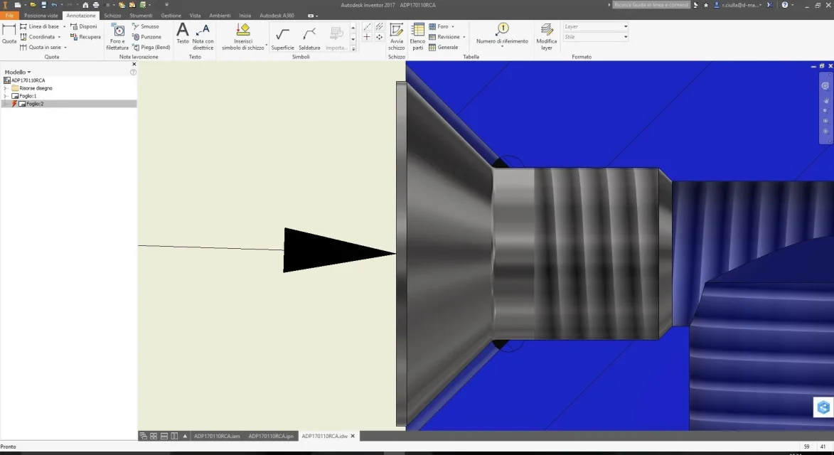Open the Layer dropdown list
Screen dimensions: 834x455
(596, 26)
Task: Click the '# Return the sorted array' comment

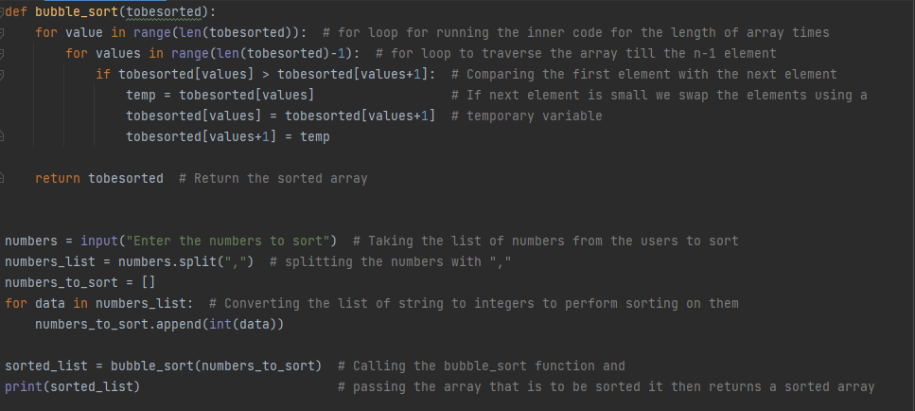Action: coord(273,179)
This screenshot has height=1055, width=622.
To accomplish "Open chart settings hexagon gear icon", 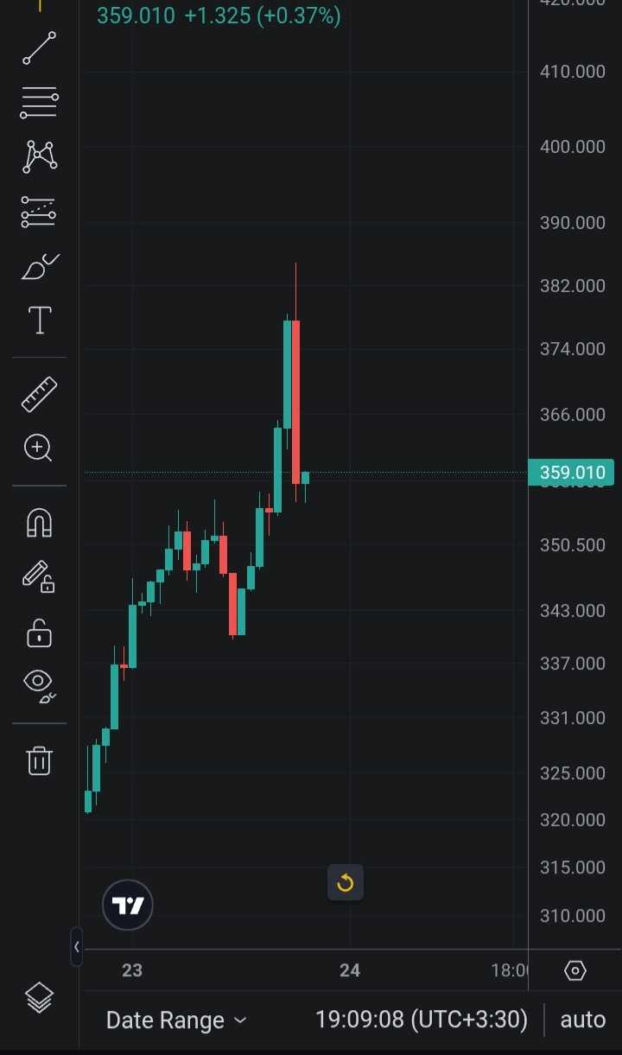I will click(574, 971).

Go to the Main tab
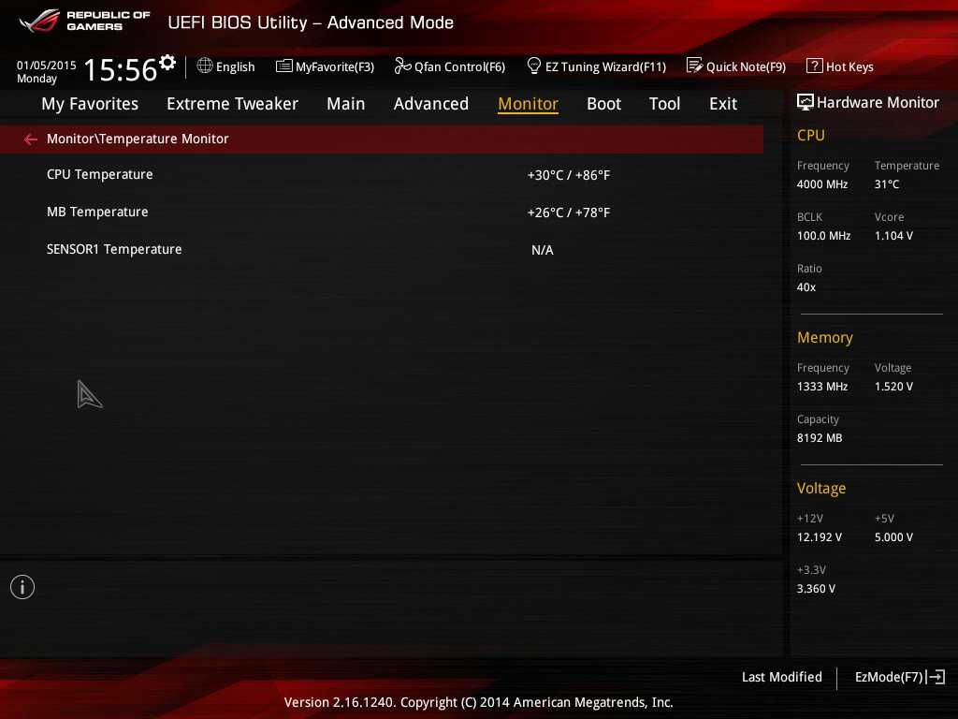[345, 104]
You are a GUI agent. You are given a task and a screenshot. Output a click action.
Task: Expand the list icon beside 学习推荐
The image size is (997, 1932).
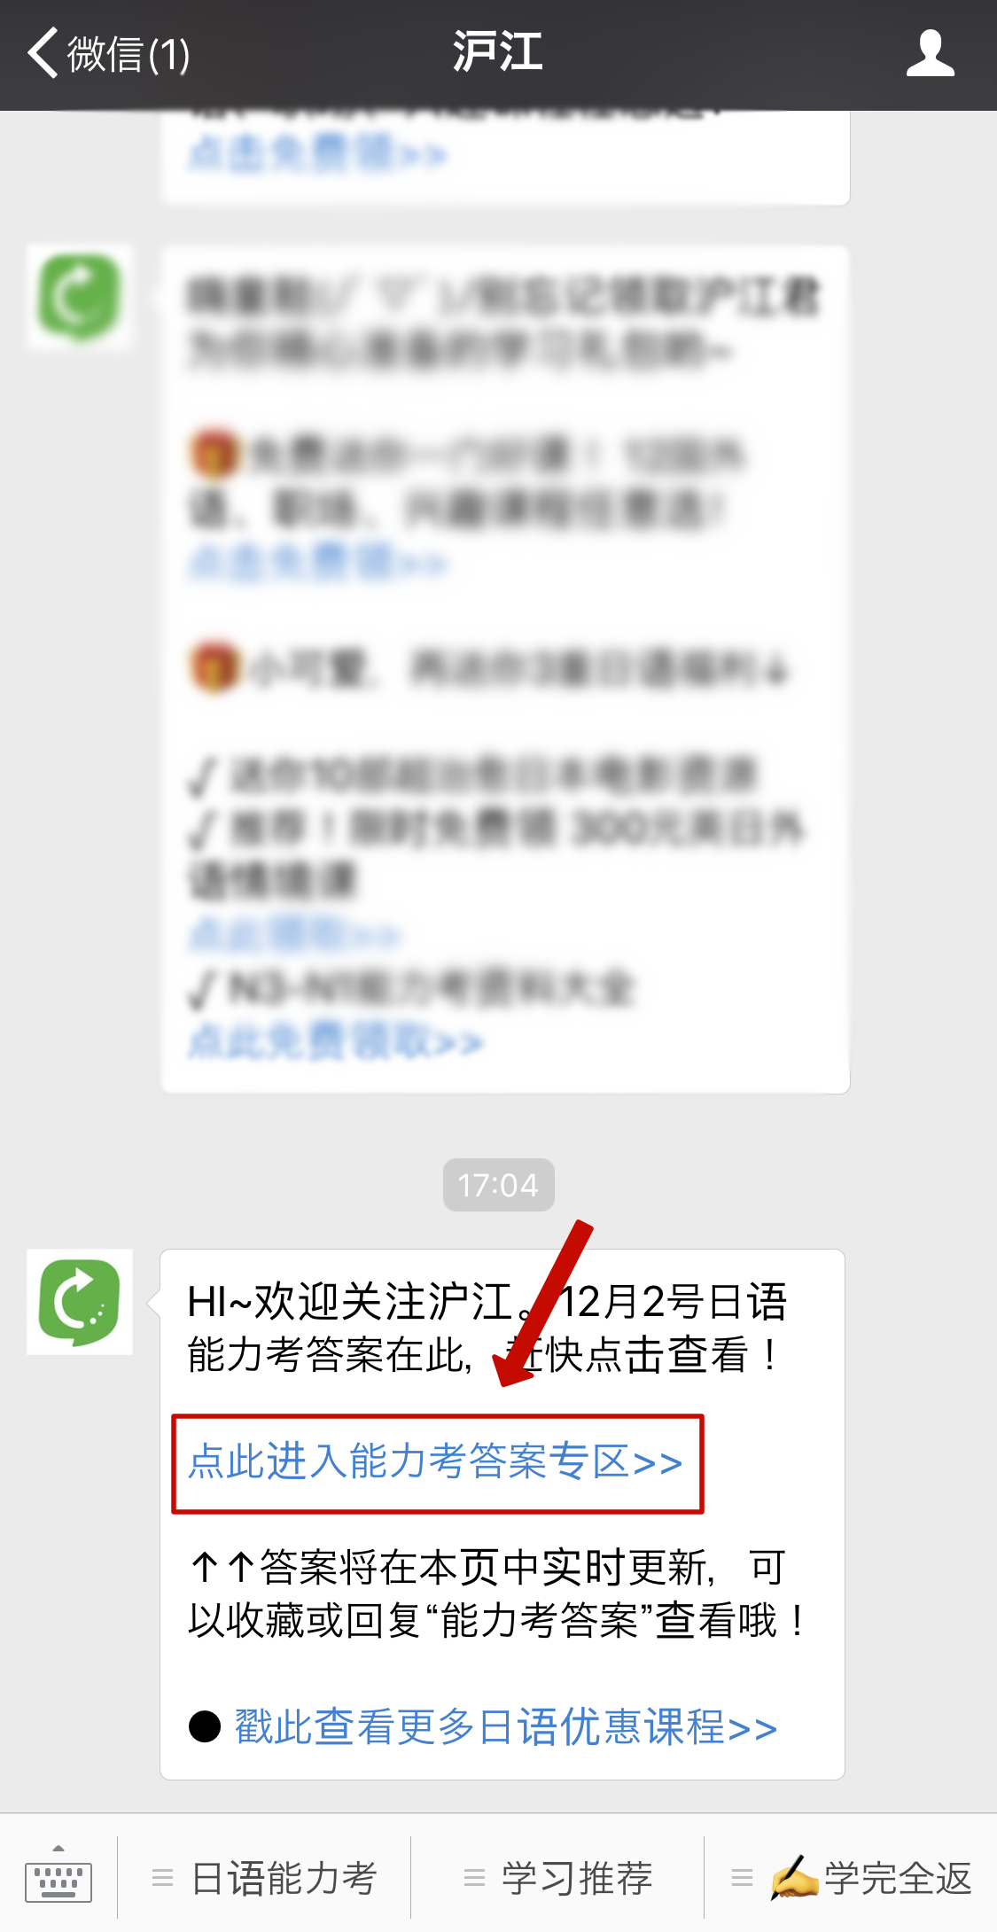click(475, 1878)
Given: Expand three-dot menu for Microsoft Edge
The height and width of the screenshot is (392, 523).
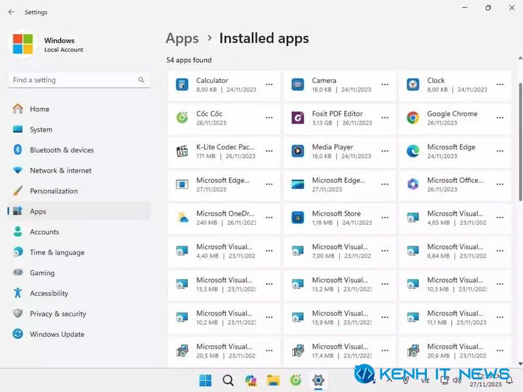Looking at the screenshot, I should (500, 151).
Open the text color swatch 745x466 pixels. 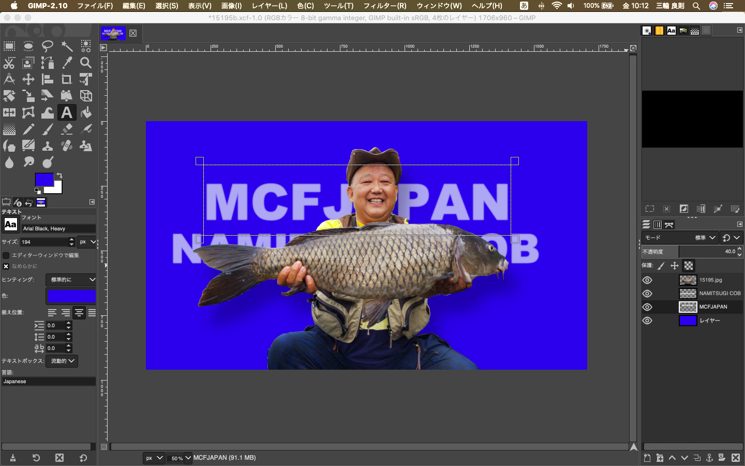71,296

•••••

◆ Exercise requirements: Among the entries, copy every line containing the word "Expand".

◆ Output of the task:
Task: Expand the list icon beside 学习推荐
Given: Expand three-dot menu for Microsoft Edge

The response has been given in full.